In contrast, the relatively new nation of Germany lacked an overseas Empire and was essentially jealous of Britain’s vast Empire. This led Germany to look for opportunities to expand its own territory overseas, which caused friction between the two nations.
Another issue that stirred the trouble up between Britain and Germany was Germany's desire to increase the size of her navy.
Britain concluded that Germany's desire to increase the size of her navy was to threaten Britain's naval might in the North Sea. The British government concluded that as an island she needed a large navy to protect itself and to establish trade with the vast British Empire. As a result, a naval race took place. Both countries spent vast sums of money building new warships and the cost soared when Britain launched a new type of battleship - the Dreadnought, which was a huge leap forward in naval warfare. Germany immediately responded by building her equivalent. Such a move did little to improve relations between Britain and Germany. All it did was to increase tension between the two nations.

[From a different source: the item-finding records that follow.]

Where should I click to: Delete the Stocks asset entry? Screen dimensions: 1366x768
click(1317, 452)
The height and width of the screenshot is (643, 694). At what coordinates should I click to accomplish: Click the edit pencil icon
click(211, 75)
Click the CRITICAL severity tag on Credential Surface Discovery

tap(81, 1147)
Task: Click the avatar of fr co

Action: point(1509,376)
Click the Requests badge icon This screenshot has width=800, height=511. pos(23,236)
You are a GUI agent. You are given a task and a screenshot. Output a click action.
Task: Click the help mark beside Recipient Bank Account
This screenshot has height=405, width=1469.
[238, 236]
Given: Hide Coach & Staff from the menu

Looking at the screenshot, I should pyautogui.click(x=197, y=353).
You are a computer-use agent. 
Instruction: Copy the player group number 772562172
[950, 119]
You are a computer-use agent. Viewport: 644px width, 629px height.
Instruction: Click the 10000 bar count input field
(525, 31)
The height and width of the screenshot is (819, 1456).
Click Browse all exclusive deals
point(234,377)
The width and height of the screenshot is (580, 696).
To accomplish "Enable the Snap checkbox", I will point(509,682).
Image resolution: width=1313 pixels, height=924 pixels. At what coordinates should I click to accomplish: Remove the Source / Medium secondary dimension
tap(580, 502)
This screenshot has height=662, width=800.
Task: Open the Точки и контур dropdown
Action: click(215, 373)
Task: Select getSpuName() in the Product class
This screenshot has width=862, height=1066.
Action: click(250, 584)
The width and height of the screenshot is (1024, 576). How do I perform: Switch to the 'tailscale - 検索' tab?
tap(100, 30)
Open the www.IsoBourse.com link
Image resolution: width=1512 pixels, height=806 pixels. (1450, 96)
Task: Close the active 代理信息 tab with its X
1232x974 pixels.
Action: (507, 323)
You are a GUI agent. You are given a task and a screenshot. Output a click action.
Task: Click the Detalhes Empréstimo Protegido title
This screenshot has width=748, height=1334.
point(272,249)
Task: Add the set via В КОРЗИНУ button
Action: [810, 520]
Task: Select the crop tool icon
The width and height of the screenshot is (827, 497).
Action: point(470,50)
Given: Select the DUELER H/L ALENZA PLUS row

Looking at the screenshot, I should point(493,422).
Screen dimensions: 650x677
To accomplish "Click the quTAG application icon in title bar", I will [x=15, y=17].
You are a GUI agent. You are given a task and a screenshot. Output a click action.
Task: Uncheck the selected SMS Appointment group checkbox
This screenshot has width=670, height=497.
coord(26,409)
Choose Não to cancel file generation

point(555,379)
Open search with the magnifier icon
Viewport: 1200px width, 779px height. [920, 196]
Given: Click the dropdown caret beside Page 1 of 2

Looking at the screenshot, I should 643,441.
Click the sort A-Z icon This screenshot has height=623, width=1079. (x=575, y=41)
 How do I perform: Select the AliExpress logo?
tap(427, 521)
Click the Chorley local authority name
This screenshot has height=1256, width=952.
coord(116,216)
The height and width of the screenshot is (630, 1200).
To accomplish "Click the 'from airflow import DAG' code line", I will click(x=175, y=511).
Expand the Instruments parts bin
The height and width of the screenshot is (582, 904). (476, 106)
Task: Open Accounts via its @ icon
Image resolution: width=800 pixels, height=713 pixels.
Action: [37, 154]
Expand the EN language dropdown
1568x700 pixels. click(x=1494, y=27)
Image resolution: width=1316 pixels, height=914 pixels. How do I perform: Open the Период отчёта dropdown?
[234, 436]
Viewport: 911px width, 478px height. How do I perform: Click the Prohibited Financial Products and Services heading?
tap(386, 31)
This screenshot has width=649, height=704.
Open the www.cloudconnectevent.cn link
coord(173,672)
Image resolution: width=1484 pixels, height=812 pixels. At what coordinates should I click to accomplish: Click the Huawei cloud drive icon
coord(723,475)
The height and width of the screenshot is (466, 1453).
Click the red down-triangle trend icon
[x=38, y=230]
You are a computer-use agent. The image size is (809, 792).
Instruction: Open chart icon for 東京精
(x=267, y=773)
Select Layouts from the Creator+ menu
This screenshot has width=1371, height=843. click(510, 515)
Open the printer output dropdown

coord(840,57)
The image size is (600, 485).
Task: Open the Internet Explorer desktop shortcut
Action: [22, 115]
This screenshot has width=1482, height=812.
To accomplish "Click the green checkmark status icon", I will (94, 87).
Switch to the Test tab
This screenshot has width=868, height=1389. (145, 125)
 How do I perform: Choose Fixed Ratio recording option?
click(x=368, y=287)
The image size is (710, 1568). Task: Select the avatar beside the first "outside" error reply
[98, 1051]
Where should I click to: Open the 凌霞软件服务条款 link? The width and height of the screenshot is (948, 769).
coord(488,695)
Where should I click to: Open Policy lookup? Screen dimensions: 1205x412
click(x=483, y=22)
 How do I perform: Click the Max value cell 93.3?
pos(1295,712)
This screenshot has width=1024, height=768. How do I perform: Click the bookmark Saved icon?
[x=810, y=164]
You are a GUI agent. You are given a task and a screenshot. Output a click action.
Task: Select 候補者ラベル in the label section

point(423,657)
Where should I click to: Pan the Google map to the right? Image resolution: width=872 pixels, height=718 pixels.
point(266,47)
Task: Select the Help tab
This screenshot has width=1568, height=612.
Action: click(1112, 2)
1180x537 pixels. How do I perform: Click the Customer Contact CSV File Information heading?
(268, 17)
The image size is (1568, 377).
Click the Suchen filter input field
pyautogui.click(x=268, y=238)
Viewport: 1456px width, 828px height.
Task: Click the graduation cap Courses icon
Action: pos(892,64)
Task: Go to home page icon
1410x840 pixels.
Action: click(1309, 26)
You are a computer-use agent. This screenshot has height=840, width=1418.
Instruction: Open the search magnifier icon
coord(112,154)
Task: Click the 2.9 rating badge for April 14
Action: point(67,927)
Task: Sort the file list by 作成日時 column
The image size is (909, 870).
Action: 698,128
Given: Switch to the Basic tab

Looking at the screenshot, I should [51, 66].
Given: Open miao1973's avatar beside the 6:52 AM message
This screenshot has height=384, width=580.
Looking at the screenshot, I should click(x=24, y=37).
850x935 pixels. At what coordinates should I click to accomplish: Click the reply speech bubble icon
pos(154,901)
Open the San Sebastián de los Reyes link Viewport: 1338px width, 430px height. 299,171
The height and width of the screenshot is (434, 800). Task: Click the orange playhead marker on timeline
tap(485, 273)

This spark was the assassination of Archduke Franz Ferdinand, heir to the throne of Austria, by a Serbian nationalist group, the Black Hand. Outraged at this, Austria blamed Serbia and demanded that Serbia essentially surrender itself to become part of Austria. Serbia, despite being far weaker than Austria, declined, as she was protected by Russia.
Austria then declared war on Serbia, meaning Russia declared war on Austria. The alliance system then swung into action as Germany declared war on Russia and by extension, France, invading neutral Belgium in order to secure Paris quickly. Britain, who had not quite been drawn into the war due to the nebulous nature of the Triple Entente, was then forced to declare war on Germany and Austria by an old treaty with Belgium that declared Britain would defend her if she was invaded.
The First World War, the bloodiest conflict ever seen at the time, was underway.